Planned game migration corridor brings hope to encircled elephant populations

NYERI COUNTY SEEKS TO RESTORE ELEPHANT MIGRATION ROUTE

(Posted 22nd March 2014)

Nyeri county governor Nderitu Gachagua yesterday announced a grand scheme to reconnect the former wildlife corridor between Mt. Kenya and the Aberdare mountains to allow in particular the elephant populations to resume their age old movement patterns in search of pastures without constantly colliding with the population which has over the past decades moved into such corridors, leaving the routes fenced and fragmented at best and cut off altogether at worst.

The Aberdare National Park is already largely fenced in on the side of Nyeri and the Laikipia plains, in part to keep people out of the park and avoid encroachment but mostly to keep the animals inside and avoid elephants straying into the neighbouring farms raiding crops.

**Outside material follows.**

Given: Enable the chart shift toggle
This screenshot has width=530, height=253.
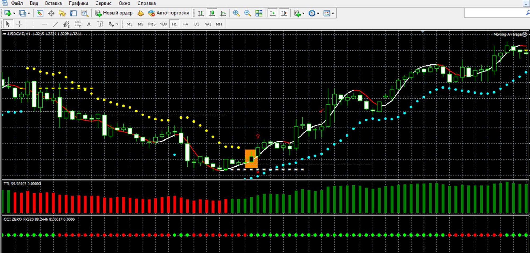Looking at the screenshot, I should click(284, 13).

The old migration routes, which connected Marsabit with the Laikipia plains and both Mt. Kenya and the Aberdares were similarly to the game access route from Amboseli, the Chyulu Hills over the open Athi plains into Nairobi National Park in recent decades turned into farms or ranchland, making migration very difficult and fears emerged of gene pool isolation of game populations literally trapped inside fenced areas with no access to the migration routes imprinted in their brains. While the debate about restoring a corridor in and out of Nairobi National Park is ongoing, was the initiative of the Nyeri county governor meeting with instant approval by many of Kenya’s leading conservationists even though some doubted the assertion of the governor that a newly established game corridor would provide tourists with regular sightings of migrating game similar to other migrations the governor had cited. Examples from conservancies like Ol Pejeta, which has left open small sections of their otherwise fenced sanctuary for elephant and other game to migrate in and out and which form the foundation of gaining the data and knowledge needed to establish a migration pattern, are now coming in handy as the Nyeri county government is setting out to engage with land owners in the proposed corridor with the aim to acquire tracts of land or persuade land owners to become voluntary participants, hopefully reaping benefits from tourism in years to come.

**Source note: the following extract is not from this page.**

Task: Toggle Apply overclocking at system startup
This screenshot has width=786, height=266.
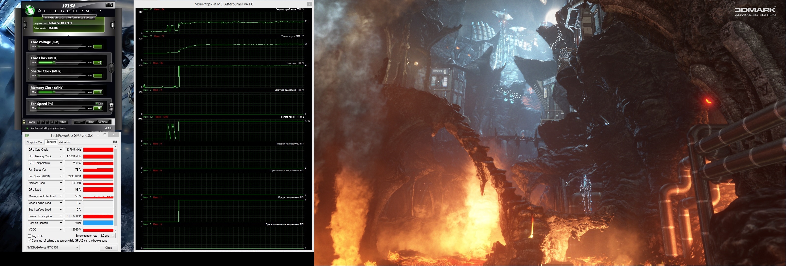Action: 27,128
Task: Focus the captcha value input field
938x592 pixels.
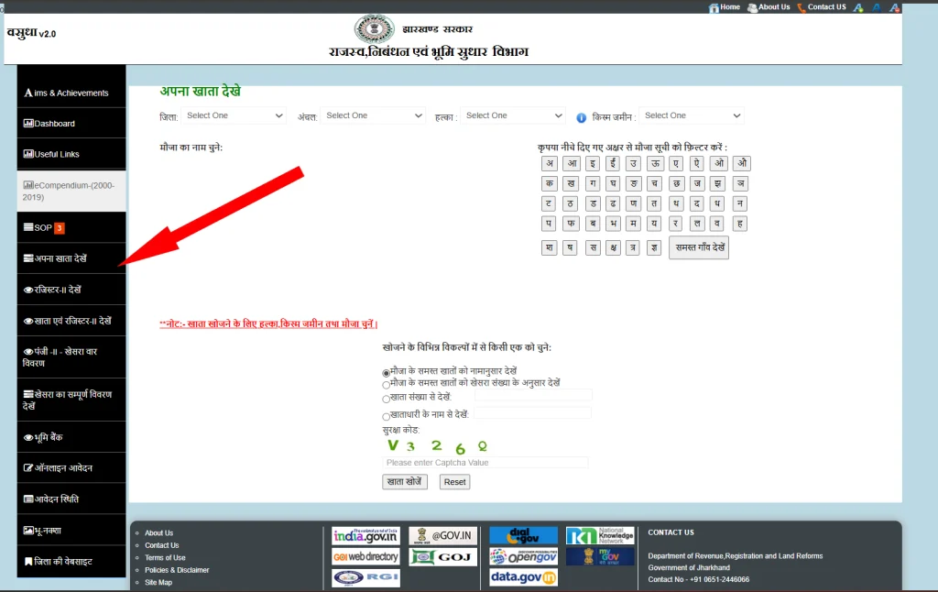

It was also learned from regular conservation sources in Nairobi that the Rhino Ark Trust Director, one Christian Lambrecht, has signaled the trust’s broad approval and participation in the scheme while expressing the hope that it would substantially reduce the human – wildlife conflict which presently exists, and has in recent years intensified to the detriment of the wildlife. This certainly is one project worth watching as the plans gain shape and progress is made towards the restoration of a migration route between Mt. Kenya and the Aberdares.